■ Supplied records
---+---

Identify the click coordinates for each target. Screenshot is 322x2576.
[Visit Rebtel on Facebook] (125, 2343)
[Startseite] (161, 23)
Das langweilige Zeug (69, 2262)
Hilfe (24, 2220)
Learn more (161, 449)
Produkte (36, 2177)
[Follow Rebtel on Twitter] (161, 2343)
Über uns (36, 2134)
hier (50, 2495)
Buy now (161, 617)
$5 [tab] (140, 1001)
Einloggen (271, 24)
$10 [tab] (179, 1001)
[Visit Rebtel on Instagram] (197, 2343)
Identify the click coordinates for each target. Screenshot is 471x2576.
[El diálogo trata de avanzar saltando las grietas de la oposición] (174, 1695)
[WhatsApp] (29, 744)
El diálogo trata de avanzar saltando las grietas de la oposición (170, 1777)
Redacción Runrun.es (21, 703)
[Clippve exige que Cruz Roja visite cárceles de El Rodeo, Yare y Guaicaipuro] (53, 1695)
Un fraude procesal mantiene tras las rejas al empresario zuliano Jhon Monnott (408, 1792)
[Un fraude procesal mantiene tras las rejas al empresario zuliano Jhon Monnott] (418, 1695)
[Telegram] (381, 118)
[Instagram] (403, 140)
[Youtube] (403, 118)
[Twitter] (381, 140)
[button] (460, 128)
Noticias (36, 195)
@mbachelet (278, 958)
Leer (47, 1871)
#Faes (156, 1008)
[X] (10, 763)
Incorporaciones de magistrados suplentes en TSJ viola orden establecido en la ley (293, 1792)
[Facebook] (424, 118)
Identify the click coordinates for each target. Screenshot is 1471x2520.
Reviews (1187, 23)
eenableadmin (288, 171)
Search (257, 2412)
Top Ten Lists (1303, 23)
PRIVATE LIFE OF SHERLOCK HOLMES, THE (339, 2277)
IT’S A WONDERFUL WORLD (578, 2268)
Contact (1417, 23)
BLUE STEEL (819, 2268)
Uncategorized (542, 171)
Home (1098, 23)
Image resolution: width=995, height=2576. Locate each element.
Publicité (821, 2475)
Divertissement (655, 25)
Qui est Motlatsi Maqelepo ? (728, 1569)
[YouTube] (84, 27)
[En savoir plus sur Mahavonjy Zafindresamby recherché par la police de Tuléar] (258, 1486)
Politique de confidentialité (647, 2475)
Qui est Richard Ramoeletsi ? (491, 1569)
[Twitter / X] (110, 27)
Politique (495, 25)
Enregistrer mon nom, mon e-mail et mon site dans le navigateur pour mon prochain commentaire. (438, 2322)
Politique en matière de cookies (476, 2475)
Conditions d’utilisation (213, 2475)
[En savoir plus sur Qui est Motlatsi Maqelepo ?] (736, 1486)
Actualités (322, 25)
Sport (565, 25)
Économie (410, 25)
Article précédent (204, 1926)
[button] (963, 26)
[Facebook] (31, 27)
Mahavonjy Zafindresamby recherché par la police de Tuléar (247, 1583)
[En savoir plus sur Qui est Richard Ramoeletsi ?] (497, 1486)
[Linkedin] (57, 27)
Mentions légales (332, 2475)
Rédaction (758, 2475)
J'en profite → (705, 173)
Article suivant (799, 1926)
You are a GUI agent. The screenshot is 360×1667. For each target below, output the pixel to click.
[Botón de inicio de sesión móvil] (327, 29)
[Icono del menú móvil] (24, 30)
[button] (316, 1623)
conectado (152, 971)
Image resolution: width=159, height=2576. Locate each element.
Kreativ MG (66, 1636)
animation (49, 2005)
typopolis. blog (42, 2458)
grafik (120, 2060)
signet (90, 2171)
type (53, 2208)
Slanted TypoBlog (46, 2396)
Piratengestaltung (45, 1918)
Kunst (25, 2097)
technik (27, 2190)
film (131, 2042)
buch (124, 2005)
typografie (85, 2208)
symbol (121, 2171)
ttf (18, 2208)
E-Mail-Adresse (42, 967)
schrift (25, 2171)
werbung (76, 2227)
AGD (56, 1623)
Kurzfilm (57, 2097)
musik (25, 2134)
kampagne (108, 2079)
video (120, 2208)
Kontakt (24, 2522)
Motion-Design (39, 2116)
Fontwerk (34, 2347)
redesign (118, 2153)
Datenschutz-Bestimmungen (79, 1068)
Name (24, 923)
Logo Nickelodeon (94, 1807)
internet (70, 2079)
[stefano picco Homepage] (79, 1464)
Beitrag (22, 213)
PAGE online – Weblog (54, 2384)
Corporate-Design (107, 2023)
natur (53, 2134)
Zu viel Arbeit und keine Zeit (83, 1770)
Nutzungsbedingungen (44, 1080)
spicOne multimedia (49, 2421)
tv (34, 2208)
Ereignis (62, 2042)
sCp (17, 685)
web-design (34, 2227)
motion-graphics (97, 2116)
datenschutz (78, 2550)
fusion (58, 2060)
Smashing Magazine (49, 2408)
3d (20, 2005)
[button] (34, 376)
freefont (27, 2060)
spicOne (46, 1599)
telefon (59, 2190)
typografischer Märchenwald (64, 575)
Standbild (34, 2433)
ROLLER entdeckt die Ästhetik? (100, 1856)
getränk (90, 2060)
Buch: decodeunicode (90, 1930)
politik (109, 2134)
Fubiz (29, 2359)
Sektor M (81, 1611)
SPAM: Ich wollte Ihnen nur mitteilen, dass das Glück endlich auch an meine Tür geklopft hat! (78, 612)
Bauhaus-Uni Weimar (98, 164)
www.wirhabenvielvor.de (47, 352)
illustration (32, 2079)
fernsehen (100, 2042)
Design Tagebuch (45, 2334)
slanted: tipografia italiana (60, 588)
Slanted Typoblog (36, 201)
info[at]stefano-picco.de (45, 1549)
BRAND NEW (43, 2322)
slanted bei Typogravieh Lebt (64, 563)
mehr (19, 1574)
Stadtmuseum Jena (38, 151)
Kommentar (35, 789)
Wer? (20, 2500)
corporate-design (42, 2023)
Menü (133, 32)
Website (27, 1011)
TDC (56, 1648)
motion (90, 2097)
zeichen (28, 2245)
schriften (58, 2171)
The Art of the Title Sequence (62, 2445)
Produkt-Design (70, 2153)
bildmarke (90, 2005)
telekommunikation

---+---

■ Problem description
Copy out each line of the data above, exactly, if it lies between the line holding "typografischer Märchenwald (64, 575)" and the line holding "Website (27, 1011)", inclusive; copy no other line.

■ Task solution
typografischer Märchenwald (64, 575)
Standbild (34, 2433)
ROLLER entdeckt die Ästhetik? (100, 1856)
getränk (90, 2060)
Buch: decodeunicode (90, 1930)
politik (109, 2134)
Fubiz (29, 2359)
Sektor M (81, 1611)
SPAM: Ich wollte Ihnen nur mitteilen, dass das Glück endlich auch an meine Tür geklopft hat! (78, 612)
Bauhaus-Uni Weimar (98, 164)
www.wirhabenvielvor.de (47, 352)
illustration (32, 2079)
fernsehen (100, 2042)
Design Tagebuch (45, 2334)
slanted: tipografia italiana (60, 588)
Slanted Typoblog (36, 201)
info[at]stefano-picco.de (45, 1549)
BRAND NEW (43, 2322)
slanted bei Typogravieh Lebt (64, 563)
mehr (19, 1574)
Stadtmuseum Jena (38, 151)
Kommentar (35, 789)
Wer? (20, 2500)
corporate-design (42, 2023)
Menü (133, 32)
Website (27, 1011)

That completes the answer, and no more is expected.